Did You Evaluate The Real Compensation of Your Job Offer?

Ashish Karki in Career Guide Nov 04 3 min

Context

At  Kraftshala,  we recently made an offer to a talented young professional who had graduated from a top business school earlier this year but was not entirely pleased with the job she ended up with. She eventually did not take up the role we offered, in part because of the compensation. Our offer was about 15% less than what she was making in her current role if one compared the cash component only (there was substantial equity in our offer over and above that). I found something off in her conclusion on compensation, although at that moment I couldn’t quite put it down. I have since been able to better identify my concerns.

How do Candidates Evaluate The Offers?

Most people, but especially campus students, tend to think of compensation in immediate terms. It goes something like this:

Compensation of a Job Offer = Money Earned in the coming year

A more thoughtful analysis would reveal that compensation is better understood in terms of the time required, and hence capture compensation in terms of Return on Time Invested (ROTI):

Compensation (ROTI) = Money Earned in the coming year/ Time demanded by the job

But that’s where the analysis typically stops.

How to Actually Evaluate the Offer?

The problem with that formula is that it only accounts for short-term returns. If money really mattered to you, you would want to consider not just the money you will earn in the coming year but also how the actual effort you put in will contribute to your long-term career earnings. And since compensation, over a period of time, is a function of your skill and network (relationships)*, a better way to measure real compensation is:

Real Compensation = (Money earned + Skill developed + Networks built)/ Time demanded by the job

This means that each minute that you spend in a job doing mechanical, repetitive tasks in a bureaucratic setup instead of working in a job that develops your expertise, creativity, and leadership skills, and better still, exposes you to other smart and ambitious people, has a substantial cost associated with it (beyond the obvious one that the former is boring and dispiriting). The fact that you can’t put a number to attributes like skill development and network building does not make them any less real, or significant. On the contrary, they offer an opportunity for disproportionate returns precisely because they are so often ignored.

It’s a mistake that’s quite common on business school campuses in particular. A trap that perhaps deserves its own name due to its sheer pervasiveness. The Immediate Compensation Trap can be defined as the tendency to focus on stated money only while evaluating the compensation of a job offer, disregarding the skill and network-building benefits that contribute to long-term career earnings.

Of course, the Trap affects not just current students and recent alumni but older professionals as well. But its’ impact on younger people is more severe because developing skills and networks early helps you reap their benefits for many more years. The cumulative loss for younger professionals is substantially more.
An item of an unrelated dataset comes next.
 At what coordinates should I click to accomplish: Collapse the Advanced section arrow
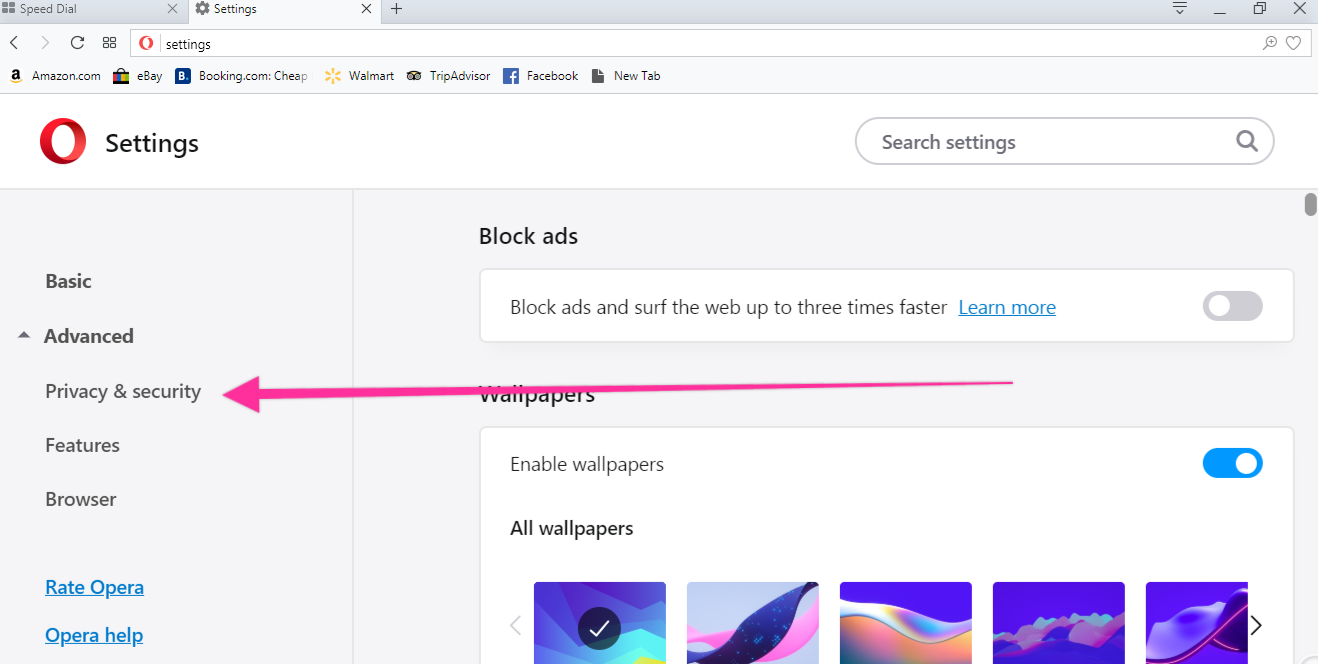pyautogui.click(x=24, y=336)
Sometimes, smart and ambitious job seekers do see the Trap but are unable to resist falling for it due to an entirely different reason. Ambitious people are the ones most susceptible to the allure of competing and winning. Compensation for the ambitious is often about keeping score and not just about building a better lifestyle. The higher the Immediate Compensation of a job, the greater the number of people it attracts, the more desirable it becomes. I certainly fell for the Trap on campus (I have since realized that my viewing of a career as a competitive race was likely an even bigger growth inhibitor, but that’s a topic for another time).

The young professional in question currently has a job with a PSU. Working for a government entity can have many benefits- job security being the most obvious one, especially when compared to an early-stage company. But in terms of Real Compensation, the offers did not come close.

*Luck is also a factor (represented through unforeseen market forces). But if we know anything about the future, it is that the emerging knowledge economy is likely to accentuate the value of creativity, deep expertise, leadership skills and networks, since automation will take care of the mechanical, repetitive work.

Of course, a job is about more than just compensation. Research suggests that for people earning above a certain threshold, additional income leads to no increase in happiness. Finding meaning in work does.

Some people argue that taking a salary cut requires a risk appetite that only a few people possess. On the contrary, in cases such as these, a much greater risk is of being less employable in a few years leading to restricted opportunities. My guess is that our hesitation stems from our tendency to worry about what our friends/ family/ colleagues will think. Sam Altman put it well: “Most people want to be accepted, so they won’t take risks that could make them look crazy, which actually makes them wildly miscalculate risk.”